_TASK DETAILS_: In the listing below, start your output at the line with "Task: Reset the map compass orientation" and end it after the line with "Task: Select the Choose Plan step", copying every line exactly.

_SOURCE DATA_:
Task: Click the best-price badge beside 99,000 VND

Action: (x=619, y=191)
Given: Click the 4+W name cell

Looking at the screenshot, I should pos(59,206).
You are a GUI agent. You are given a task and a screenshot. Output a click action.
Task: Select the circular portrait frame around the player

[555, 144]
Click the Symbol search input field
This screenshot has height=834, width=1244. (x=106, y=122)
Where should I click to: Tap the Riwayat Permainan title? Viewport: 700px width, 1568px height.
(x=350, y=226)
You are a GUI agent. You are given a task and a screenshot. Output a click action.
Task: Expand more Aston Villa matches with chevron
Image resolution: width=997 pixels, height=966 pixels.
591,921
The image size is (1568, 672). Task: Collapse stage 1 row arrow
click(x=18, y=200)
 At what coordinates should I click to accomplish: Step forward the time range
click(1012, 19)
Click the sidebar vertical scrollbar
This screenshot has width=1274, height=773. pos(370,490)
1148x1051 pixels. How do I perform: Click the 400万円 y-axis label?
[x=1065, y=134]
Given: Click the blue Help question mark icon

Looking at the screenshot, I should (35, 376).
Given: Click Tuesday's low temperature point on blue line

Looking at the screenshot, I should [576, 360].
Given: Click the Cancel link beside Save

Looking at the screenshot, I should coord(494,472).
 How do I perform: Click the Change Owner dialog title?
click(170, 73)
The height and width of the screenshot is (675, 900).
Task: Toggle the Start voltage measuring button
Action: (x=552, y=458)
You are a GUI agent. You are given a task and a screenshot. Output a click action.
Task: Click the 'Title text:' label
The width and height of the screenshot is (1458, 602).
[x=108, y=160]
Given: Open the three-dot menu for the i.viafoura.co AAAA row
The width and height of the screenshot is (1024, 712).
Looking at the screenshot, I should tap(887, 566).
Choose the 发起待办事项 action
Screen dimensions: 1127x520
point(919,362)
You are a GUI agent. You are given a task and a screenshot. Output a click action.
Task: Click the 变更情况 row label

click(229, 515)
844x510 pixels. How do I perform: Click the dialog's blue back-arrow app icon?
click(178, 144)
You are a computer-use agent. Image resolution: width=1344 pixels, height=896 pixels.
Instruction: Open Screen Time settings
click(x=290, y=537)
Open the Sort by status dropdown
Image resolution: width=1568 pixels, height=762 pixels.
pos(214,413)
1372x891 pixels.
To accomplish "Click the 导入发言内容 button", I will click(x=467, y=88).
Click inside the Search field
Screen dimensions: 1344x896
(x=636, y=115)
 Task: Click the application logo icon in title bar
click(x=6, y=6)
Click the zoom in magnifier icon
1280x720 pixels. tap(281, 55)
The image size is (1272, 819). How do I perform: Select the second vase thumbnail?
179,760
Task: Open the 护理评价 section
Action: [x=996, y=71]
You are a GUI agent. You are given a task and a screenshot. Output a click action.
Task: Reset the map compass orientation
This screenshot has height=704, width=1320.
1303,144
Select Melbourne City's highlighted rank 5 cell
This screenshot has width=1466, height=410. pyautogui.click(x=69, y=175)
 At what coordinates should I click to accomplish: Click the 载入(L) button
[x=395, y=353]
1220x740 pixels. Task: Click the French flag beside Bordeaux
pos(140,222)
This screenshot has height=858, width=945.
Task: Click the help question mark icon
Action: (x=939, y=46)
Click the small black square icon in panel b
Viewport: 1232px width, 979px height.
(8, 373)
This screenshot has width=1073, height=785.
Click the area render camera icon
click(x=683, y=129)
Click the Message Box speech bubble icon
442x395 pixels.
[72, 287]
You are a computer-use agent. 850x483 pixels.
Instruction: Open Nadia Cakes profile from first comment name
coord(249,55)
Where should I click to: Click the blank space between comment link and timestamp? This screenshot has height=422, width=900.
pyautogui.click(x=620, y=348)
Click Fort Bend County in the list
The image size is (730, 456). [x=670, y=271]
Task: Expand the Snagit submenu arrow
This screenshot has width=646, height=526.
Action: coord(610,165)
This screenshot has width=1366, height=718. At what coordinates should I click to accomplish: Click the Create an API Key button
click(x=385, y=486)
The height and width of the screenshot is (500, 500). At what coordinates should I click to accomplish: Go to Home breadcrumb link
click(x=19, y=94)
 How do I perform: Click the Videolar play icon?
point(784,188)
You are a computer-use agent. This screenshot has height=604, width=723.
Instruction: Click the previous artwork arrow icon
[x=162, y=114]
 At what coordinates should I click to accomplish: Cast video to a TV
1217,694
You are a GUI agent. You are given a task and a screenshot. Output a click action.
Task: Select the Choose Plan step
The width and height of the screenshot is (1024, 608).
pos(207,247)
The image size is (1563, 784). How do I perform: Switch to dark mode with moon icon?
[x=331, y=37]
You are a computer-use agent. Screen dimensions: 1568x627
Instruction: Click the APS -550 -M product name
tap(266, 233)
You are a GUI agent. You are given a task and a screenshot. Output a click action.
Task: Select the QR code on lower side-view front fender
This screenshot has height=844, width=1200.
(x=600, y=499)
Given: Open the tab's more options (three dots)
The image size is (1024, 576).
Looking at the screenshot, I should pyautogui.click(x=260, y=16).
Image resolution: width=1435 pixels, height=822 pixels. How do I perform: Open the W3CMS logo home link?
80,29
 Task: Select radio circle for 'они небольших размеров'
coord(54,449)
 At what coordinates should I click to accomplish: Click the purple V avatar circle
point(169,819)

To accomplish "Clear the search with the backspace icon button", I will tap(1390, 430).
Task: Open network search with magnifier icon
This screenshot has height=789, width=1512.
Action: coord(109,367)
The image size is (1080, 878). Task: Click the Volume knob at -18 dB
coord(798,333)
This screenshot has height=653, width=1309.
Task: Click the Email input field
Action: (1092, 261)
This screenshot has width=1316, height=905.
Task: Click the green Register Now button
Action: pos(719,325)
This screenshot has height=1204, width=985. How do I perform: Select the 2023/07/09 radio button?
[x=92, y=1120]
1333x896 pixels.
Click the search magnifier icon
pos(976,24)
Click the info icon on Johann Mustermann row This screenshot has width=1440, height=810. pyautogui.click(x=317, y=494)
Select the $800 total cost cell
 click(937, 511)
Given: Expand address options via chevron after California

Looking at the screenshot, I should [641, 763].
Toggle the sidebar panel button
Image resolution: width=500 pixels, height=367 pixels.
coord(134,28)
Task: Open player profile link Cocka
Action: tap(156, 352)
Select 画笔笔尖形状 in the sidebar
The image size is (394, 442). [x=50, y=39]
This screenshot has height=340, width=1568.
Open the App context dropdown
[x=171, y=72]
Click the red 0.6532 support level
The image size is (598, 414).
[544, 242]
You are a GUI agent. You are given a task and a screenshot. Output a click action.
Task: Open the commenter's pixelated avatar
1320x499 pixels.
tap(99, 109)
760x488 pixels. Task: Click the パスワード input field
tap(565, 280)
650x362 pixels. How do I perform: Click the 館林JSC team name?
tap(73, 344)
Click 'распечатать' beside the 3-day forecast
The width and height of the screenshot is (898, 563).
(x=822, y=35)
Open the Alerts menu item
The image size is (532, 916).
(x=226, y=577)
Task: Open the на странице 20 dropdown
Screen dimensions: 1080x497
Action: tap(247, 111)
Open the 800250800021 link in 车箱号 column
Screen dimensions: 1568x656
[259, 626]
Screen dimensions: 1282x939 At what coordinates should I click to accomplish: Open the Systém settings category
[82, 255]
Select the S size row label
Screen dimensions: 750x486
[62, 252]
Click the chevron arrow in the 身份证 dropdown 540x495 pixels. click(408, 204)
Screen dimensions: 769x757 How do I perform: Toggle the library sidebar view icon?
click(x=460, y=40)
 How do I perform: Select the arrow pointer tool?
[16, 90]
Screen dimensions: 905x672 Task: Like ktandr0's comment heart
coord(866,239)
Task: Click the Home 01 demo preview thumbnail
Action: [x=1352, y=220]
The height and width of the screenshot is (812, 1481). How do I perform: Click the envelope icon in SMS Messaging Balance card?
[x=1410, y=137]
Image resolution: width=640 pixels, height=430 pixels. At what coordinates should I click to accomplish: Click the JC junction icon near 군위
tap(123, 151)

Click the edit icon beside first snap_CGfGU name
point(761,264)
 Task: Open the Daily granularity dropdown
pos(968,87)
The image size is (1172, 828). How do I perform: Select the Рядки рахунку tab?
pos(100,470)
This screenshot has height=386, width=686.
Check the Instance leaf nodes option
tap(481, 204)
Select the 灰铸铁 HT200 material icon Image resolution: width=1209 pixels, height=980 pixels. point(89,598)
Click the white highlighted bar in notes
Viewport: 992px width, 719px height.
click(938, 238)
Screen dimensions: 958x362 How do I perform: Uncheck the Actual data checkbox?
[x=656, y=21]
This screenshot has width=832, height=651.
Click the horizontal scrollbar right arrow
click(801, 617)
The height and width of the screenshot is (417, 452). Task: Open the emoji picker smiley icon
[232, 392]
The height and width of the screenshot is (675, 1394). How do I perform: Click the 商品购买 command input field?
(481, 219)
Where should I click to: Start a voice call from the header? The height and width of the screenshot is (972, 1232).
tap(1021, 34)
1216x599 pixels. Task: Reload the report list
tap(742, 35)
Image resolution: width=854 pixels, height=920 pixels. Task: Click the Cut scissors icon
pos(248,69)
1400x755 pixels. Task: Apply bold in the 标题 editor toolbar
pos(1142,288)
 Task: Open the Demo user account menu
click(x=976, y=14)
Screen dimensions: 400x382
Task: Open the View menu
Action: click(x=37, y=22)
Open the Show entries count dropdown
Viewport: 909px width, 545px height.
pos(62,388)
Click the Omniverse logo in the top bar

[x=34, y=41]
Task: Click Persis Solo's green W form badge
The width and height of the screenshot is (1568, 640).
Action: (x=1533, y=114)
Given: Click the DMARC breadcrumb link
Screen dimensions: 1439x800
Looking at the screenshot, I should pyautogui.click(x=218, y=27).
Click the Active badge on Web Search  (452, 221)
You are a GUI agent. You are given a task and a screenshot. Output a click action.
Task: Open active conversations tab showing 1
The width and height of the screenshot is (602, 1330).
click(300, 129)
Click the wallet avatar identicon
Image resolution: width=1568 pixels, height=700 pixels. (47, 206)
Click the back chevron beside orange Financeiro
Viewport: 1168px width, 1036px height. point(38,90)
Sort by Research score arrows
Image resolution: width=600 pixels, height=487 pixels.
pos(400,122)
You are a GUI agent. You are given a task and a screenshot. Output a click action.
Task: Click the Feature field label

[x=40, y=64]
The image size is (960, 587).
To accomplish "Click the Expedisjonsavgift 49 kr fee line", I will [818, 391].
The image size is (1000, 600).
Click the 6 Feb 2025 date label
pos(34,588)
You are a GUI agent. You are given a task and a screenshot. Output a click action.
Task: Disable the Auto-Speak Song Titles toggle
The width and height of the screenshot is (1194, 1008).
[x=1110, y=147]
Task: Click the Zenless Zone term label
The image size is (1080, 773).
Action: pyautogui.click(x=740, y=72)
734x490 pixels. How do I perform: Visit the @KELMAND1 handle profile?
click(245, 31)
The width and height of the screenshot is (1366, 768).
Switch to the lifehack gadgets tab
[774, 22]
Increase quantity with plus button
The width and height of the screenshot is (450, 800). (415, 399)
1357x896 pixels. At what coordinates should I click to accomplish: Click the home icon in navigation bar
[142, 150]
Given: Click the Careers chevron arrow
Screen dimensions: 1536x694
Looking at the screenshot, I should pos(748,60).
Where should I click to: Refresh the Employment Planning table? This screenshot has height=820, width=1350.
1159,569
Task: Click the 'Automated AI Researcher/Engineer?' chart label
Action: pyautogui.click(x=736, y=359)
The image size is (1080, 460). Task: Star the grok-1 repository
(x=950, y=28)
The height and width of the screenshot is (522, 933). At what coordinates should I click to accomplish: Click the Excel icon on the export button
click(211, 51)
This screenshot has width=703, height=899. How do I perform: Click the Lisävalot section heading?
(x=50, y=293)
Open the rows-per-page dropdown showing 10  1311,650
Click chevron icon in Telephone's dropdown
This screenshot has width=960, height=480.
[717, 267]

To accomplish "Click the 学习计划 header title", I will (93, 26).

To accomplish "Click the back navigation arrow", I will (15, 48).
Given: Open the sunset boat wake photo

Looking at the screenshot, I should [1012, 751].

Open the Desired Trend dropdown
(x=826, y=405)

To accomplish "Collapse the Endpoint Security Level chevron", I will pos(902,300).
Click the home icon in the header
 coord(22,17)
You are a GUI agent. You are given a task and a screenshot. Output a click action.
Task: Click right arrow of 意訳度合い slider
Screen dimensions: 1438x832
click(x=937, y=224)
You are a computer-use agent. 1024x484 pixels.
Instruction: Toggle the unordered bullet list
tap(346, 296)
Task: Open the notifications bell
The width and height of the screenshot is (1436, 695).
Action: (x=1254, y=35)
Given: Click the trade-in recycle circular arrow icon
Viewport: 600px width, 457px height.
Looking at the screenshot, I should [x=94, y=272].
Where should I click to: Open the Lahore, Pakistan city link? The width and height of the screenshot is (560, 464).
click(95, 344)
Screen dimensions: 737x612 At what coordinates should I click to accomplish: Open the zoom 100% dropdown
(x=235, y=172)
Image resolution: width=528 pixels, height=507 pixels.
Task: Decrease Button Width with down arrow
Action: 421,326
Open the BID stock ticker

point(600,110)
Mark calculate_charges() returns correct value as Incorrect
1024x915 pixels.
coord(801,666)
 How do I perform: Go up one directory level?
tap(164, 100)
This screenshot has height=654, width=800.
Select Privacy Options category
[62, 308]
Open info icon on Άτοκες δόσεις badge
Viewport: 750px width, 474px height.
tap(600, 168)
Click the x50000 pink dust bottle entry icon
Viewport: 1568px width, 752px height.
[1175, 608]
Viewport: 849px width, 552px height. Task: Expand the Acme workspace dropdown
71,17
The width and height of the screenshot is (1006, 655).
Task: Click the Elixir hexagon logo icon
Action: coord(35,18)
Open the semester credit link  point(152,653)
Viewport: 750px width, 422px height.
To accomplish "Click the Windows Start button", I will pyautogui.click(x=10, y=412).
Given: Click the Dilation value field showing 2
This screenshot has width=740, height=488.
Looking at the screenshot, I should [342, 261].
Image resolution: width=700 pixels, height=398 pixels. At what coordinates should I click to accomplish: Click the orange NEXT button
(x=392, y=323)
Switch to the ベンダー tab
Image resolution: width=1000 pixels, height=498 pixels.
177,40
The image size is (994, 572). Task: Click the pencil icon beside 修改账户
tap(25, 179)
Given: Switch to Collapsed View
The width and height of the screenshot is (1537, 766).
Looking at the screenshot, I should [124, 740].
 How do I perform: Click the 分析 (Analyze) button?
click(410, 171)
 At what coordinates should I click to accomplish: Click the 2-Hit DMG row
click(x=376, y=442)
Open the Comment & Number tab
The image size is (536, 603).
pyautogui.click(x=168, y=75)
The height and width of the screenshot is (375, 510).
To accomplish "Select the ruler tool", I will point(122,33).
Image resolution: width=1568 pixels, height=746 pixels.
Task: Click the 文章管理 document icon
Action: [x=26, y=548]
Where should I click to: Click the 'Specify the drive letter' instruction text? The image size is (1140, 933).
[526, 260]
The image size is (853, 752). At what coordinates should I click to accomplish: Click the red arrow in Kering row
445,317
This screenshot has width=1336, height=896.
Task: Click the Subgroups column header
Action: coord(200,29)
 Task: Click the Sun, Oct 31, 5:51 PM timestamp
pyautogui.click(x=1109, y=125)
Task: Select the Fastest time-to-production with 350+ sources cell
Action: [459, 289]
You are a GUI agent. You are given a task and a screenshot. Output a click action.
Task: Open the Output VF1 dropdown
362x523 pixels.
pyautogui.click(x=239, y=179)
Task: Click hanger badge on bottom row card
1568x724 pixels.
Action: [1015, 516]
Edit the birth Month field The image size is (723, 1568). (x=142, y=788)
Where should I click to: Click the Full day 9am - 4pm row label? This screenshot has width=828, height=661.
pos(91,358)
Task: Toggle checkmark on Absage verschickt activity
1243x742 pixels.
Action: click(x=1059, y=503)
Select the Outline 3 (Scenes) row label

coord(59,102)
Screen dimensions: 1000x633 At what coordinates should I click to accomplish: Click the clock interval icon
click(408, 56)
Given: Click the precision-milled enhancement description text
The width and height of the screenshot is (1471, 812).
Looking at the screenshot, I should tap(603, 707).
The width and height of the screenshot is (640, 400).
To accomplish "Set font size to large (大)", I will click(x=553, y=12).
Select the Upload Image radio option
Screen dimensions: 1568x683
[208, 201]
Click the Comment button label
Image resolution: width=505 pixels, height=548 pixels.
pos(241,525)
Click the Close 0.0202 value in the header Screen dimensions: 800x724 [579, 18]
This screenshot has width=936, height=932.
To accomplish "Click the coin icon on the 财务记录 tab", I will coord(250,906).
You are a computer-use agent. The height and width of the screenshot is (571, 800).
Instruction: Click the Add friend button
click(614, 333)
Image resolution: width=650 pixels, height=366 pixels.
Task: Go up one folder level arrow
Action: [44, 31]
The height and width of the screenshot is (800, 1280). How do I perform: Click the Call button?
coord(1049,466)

_WRITTEN RESPONSE_:
Task: Reset the map compass orientation
This screenshot has height=704, width=1320.
1303,144
Select Melbourne City's highlighted rank 5 cell
This screenshot has width=1466, height=410. pyautogui.click(x=69, y=175)
 At what coordinates should I click to accomplish: Click the 载入(L) button
[x=395, y=353]
1220x740 pixels. Task: Click the French flag beside Bordeaux
pos(140,222)
This screenshot has height=858, width=945.
Task: Click the help question mark icon
Action: (x=939, y=46)
Click the small black square icon in panel b
Viewport: 1232px width, 979px height.
(8, 373)
This screenshot has width=1073, height=785.
Click the area render camera icon
click(x=683, y=129)
Click the Message Box speech bubble icon
442x395 pixels.
[72, 287]
You are a computer-use agent. 850x483 pixels.
Instruction: Open Nadia Cakes profile from first comment name
coord(249,55)
Where should I click to: Click the blank space between comment link and timestamp? This screenshot has height=422, width=900.
pyautogui.click(x=620, y=348)
Click Fort Bend County in the list
The image size is (730, 456). [x=670, y=271]
Task: Expand the Snagit submenu arrow
This screenshot has width=646, height=526.
Action: coord(610,165)
This screenshot has width=1366, height=718. At what coordinates should I click to accomplish: Click the Create an API Key button
click(x=385, y=486)
The height and width of the screenshot is (500, 500). At what coordinates should I click to accomplish: Go to Home breadcrumb link
click(x=19, y=94)
 How do I perform: Click the Videolar play icon?
point(784,188)
You are a computer-use agent. This screenshot has height=604, width=723.
Instruction: Click the previous artwork arrow icon
[x=162, y=114]
 At what coordinates should I click to accomplish: Cast video to a TV
1217,694
You are a GUI agent. You are given a task and a screenshot. Output a click action.
Task: Select the Choose Plan step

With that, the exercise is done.